目の前に広がるのは緑。木が大量にあって…ここは森だと理解するのには時間はかからなかった。…理解は出来た、のですけど。何故この様な場所にいるのだろうか。わたくしはベッドに寝転がり寝たはず。だから起きたら天井が見えるはず。だがわたくしは寝転ぶどころか立っているではないか。…唯一思い当たるのは。


「長い夢を見たいと願ったから…?」


つまりこれは夢なのか。にしては寒いとか感じる所が妙にリアルすぎて気持ち悪い。のわりには熱なのに眠りにつく前に感じていた気だるさは感じない。これも夢だからか。…何でもありですわね、夢って。改めて周りを見渡す。

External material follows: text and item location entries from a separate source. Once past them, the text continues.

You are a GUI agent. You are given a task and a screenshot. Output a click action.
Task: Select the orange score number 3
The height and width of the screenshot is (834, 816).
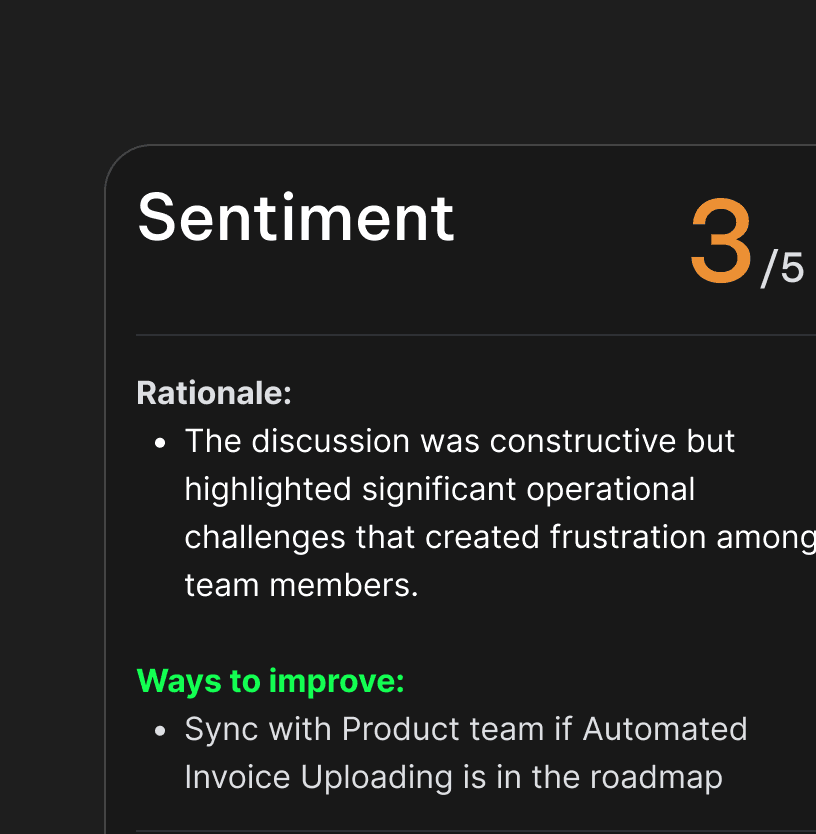(x=721, y=240)
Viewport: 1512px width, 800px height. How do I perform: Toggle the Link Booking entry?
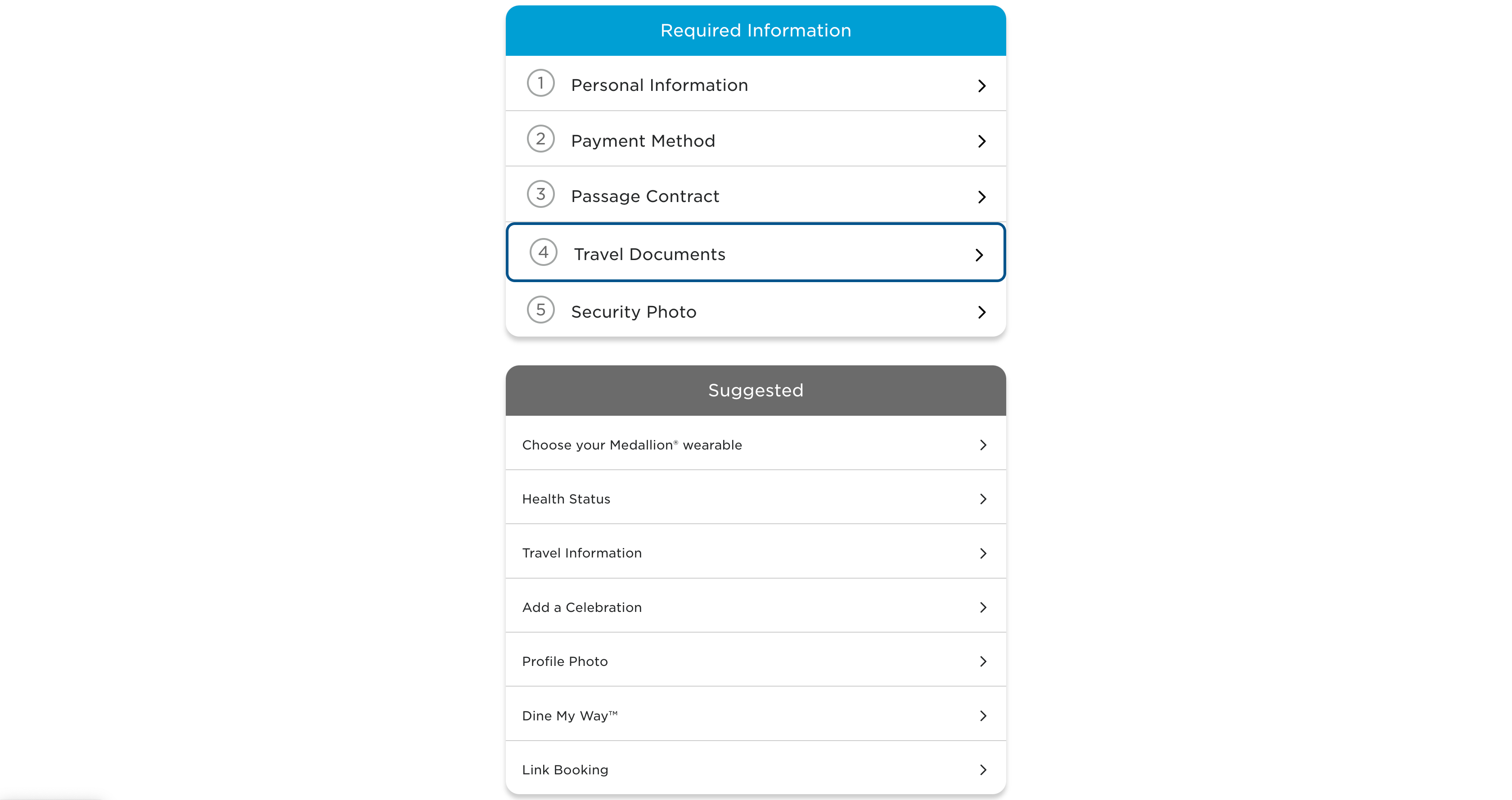point(756,769)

「…何処を見ても木。進んで意味があるのかわからないけど…」


とりあえず歩いていこう。少し薄暗い森の中を歩いていく。人一人の気配すら感じない。…って当然ですわね。所詮は夢だもの。何を考えてるのわたくしは。現実じゃないのだから。だけど流石にこのまま永遠とひたすら森を歩くという夢も嫌なものだ。だったらいっそのこと夢から目覚めてほしい。
もう何時間歩いたのかはわからない。いや、何時間も経ったのかさえわからない。時計なんて持っていない。夢なのだからあってもいいのに都合よく考えながら立ち止まった。


「お腹空いた…。ドレスもボロボロ…」


この森の中をドレスで回るのは中々困る。歩く度に木の枝に引っかかったりして一々外さなければならない。破れたりなんてしたらただでさえ寒いのにもっと寒くなってしまう。そして何より嫌だと感じたのは足だった。家の中だった為裸足で寝たわたくしは夢の中でも裸足。歩く度に痛くてたまらない。足は所々切れていて血が滲んでいた。


「何故こんなに痛いの?夢よね…?」


夢の中なのに痛いなんて信じられない。ううん、信じたくない。こんな事なら夢を見たいなんて願わなければ良かった。…なんて思っていても仕方が無いですわね。とにかく出口を探そう。それに時間を潰していたらその内目覚めるはず。
しかしわたくしの考えは甘かった。どれだけ歩こうが出口らしきものは見えない。夢から抜け出せる気配もない。ただただ足が痛く、ドレスがボロボロになり、空腹になるだけ。いくら熱じゃなくてもひたすら歩いていたら体力は奪われるものだ。


「…もう…駄目…」


気付いた時にはわたくしの体は地面に倒れていた。動けない。まさかこんな所で倒れるなんて。ああ、意識が遠のく。もしかして夢から目覚めるのだろうか。夢の中で気絶するなんて滅多に味わえる事じゃないわね、なんて軽く笑いわたくしは意識を手放したのだった。